To help us take these national differences into account and adhere to the standards set out in the directive, the ECB has worked with national banking supervisors to develop a common interpretation of suitability and adequacy criteria where possible. and legally possible to do so. This has allowed us to overcome some of the main obstacles. But it's not enough.
We now go further. The ECB will fill the existing gaps by implementing stricter and more intrusive adjustment assessments and appropriate assessments. We will continue to focus more on the impact we expect managers to have on the health and stability of banks. If our assessment reveals that a person is not suitable for the proposed position, we will issue a negative decision in accordance with EU rules. We will also take a closer look at any relevant facts that may have a negative impact on the reputation of the individual in question, such as previous criminal convictions or pending legal or administrative proceedings.

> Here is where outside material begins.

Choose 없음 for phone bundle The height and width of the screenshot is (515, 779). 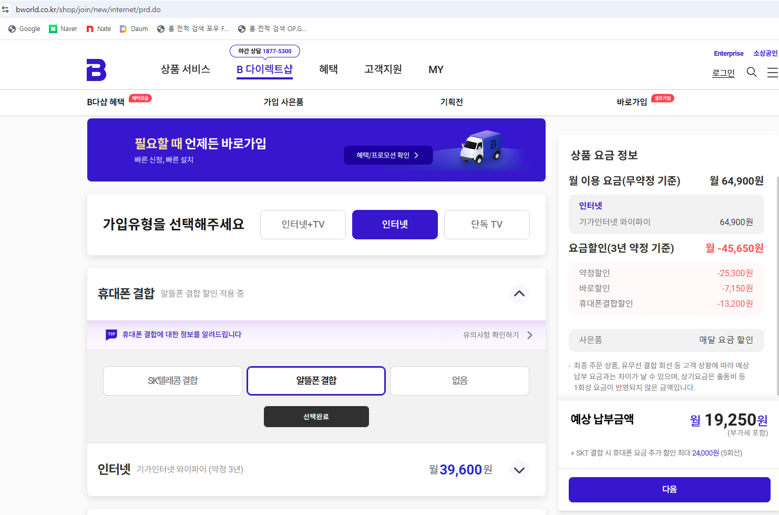click(459, 381)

This gradual raising of the bar will be accompanied by increased transparency to better convey our expectations for bank directors. The ECB will publish a revised Guide to fit and proper assessments. We will examine more closely the individual accountability of board members: directors who are guilty of misconduct, or who turn a blind eye to the misconduct of their peers, will no longer be able to hide behind the collective responsibility of the board. The Guide will also clarify when and how the emergence of new material facts could result in us reassessing the suitability of existing bank directors.
The assessment process will be made more efficient and accessible through an online portal which banks can use to submit applications for fit and proper assessments of prospective directors. The ECB will encourage banks to submit their applications before individuals take up their positions, thus making it possible to frontload supervisory assessments. At the same time, the ECB has reinforced its internal decision-making by creating a dedicated fit and proper department and an enforcement and sanctioning committee to strengthen independence and ensure due process.
The European banking sector is still not properly integrated in several areas. This is also true for the rules on the suitability of bank directors. Inadequate governance and diverging national standards have become increasingly less tolerable. The incomplete and disparate transposition of EU legislation into national legislation should not undermine the ECB's efforts to pursue even higher governance standards in European banks. This process would undoubtedly benefit from greater harmonization of national legislation, which ideally would come through a directly applicable EU regulation.
This gradual raising of the bar will be accompanied by increased transparency to better reflect our expectations of bank managers. The ECB will publish a revised guide for adequate and appropriate assessments. We will take a closer look at the individual liability of board members: Directors who are at fault, or who turn a blind eye to the fault of their peers, will no longer be able to hide behind the collective responsibility of the board. The Guide will also clarify when and how the emergence of new material facts might cause us to reassess the suitability of existing bank managers.
The assessment process will be made more efficient and accessible through an online portal that banks can use to submit requests for assessment of the suitability and suitability of potential directors. The ECB will encourage banks to submit applications before individuals take office, allowing for prior prudential assessments. At the same time, the ECB has strengthened its internal decision-making process by creating a competent and appropriate service and an enforcement and sanction committee to strengthen independence and ensure due process.
The European banking sector is still not well integrated in several areas. This also applies to the suitability rules for bank managers. Inadequate governance and divergent national norms have become less and less tolerable. The incomplete and disparate transposition of European law into national law should not undermine the ECB's efforts to apply even higher standards of governance in European banks. This process would undoubtedly benefit from further harmonization of national legislation, which would ideally involve a directly applicable EU regulation.